"Are you serious."
Mateo Lahoz had stood up from the chair in his home office. The phone was still pressed to his ear. His face was doing nothing to hide what he was feeling. The joy was full and undisguised and his free hand was already running through his hair in the small reflex of a man trying to find somewhere to put the energy.
"I thought you said it would be harder to sort out."
He was talking into the phone, still surprised, still processing the news he was hearing.
His friend on the other end of the line was John, one of the Refereeing Operations Managers at UEFA. They had come close over the years through the slow accumulation of post-match dinners and committee circuits and the small professional friendships that built up between people who worked at the same level of the same industry for long enough.
"Yeah. That was how it was expected to go."
John's voice had the slightly puzzled quality of a man delivering news he himself was still working through.
"There was supposed to be a whole committee meant to assemble. The whole thing was on the calendar. The brief was being prepared."
"And."
"And then this morning came. And the whole case got dropped."
Lahoz stopped pacing.
"Not just yours," John continued. "Most of the investigation cases we had on the table got dropped. The whole queue was cleared.
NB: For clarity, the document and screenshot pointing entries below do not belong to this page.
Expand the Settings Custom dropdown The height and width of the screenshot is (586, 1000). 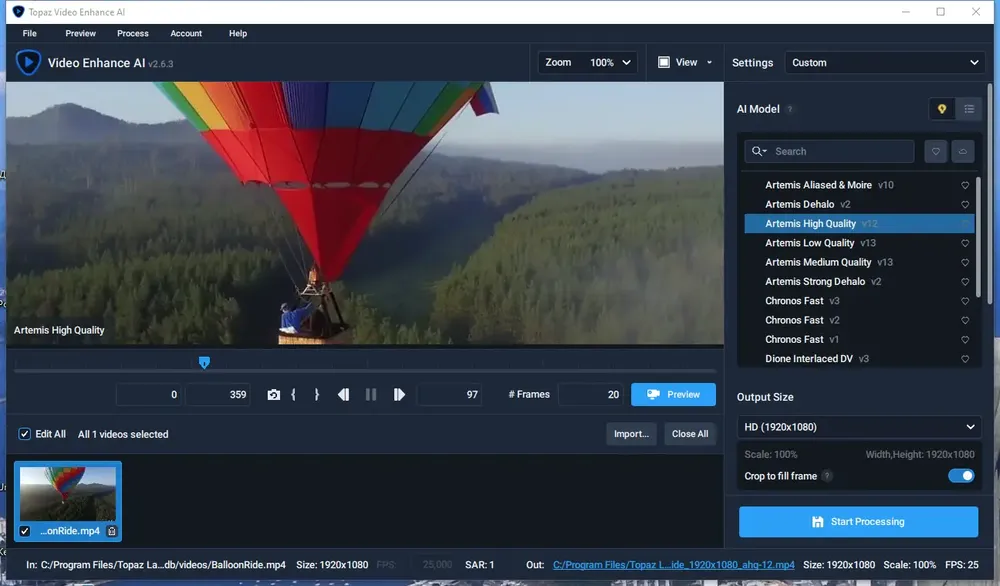[x=885, y=62]
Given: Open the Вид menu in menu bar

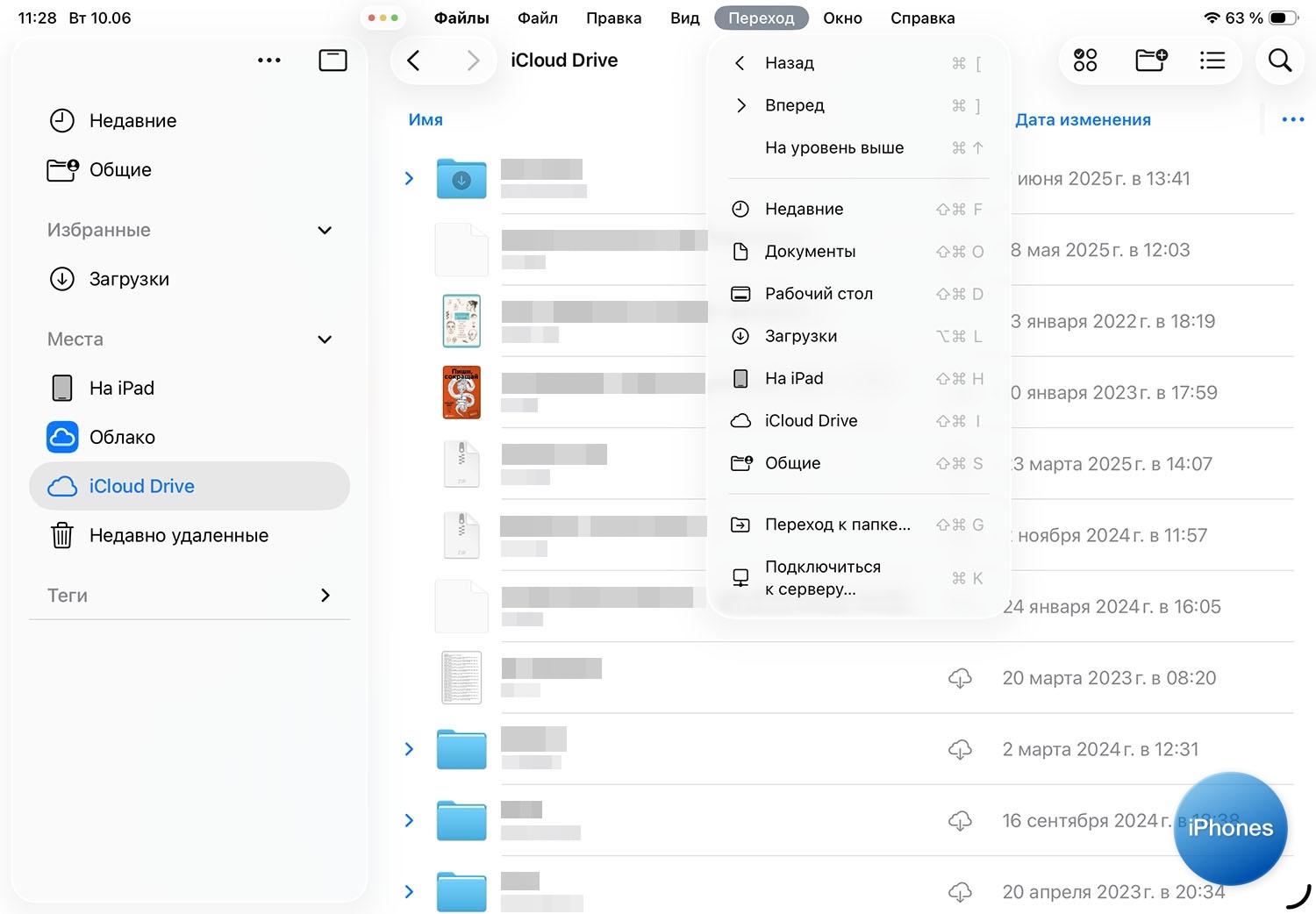Looking at the screenshot, I should pos(684,18).
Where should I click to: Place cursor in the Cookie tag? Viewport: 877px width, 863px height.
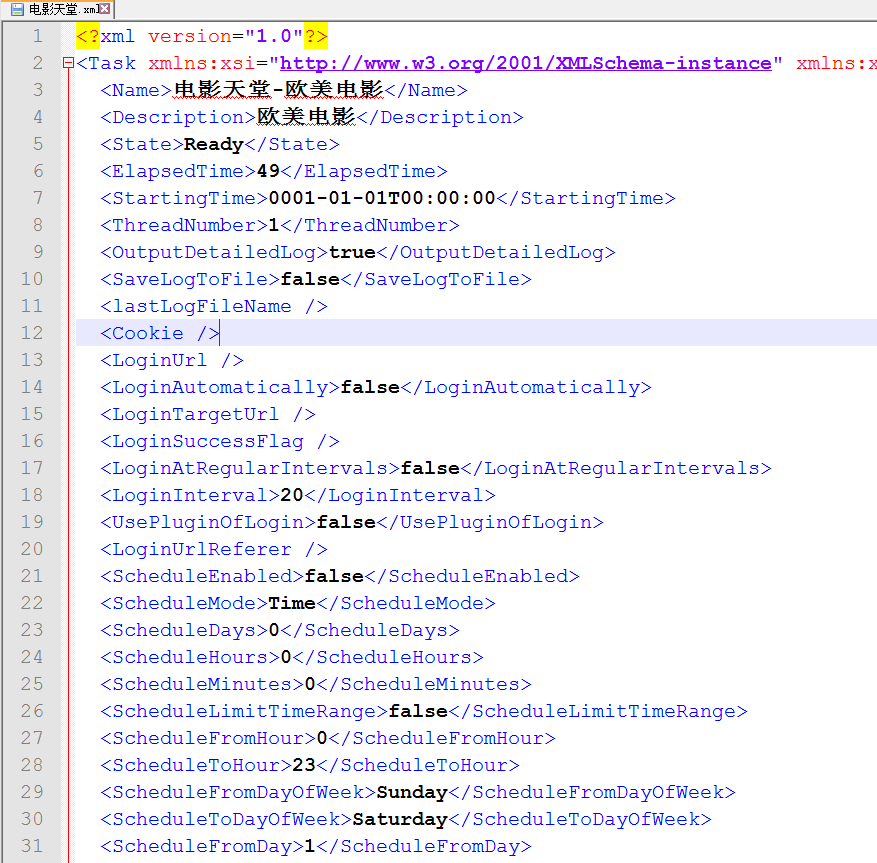click(x=148, y=333)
I have not seen anything like it in my time here."
Lahoz wanted to say something. The breath was already in his chest.
"That's—"
"Well. It does not matter." John cut him off, his voice softer now, kinder. "You are finally off the investigation. That is what matters."
Lahoz exhaled. The full long exhale of a man who had been holding his breath for two weeks and was only now allowed to let it out.
"Yes. Yes. That is all that matters."
A pause on the other end.
When John spoke again, it was almost a whisper.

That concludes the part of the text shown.